__PROBLEM REQUIREMENTS__: Looking at the records below, please work out how many lines contain the word "screenshot" and give the number alone.

__TASK MATERIAL__:
--------------------------------------------------

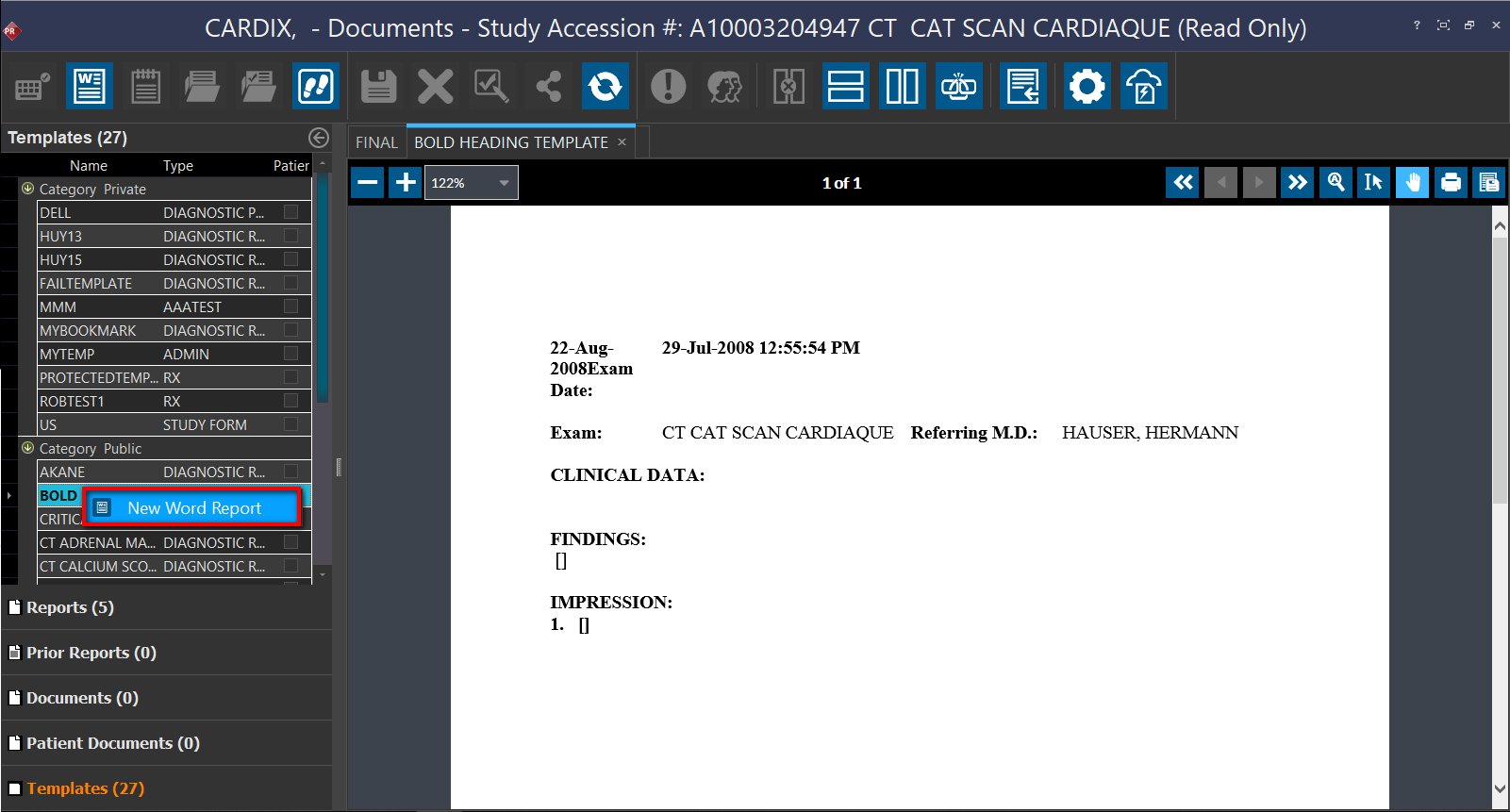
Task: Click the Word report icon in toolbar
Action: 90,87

--------------------------------------------------

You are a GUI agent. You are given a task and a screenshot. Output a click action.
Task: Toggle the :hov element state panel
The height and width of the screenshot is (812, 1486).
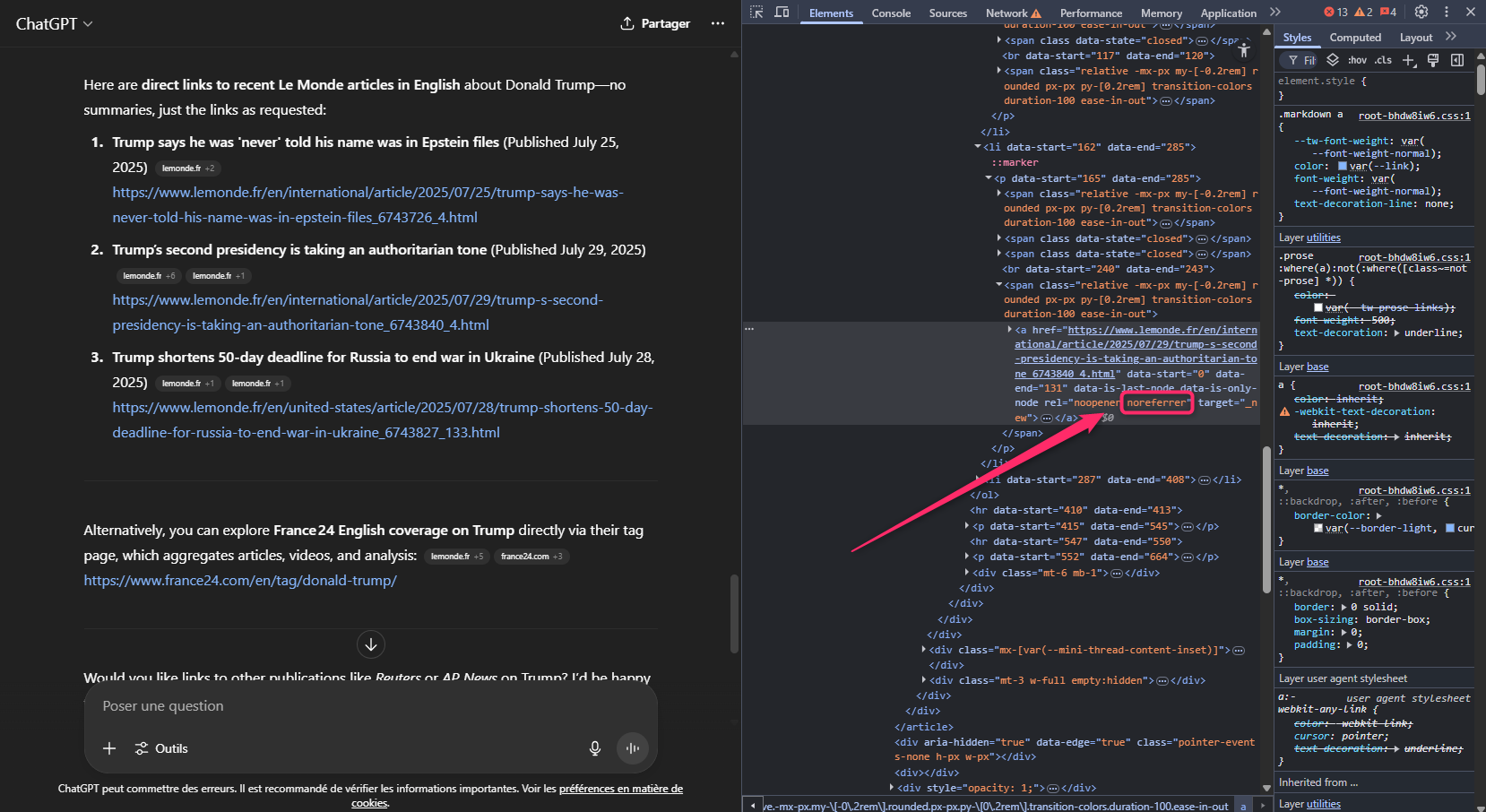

--------------------------------------------------

__OUTPUT FOR THIS TASK__: 2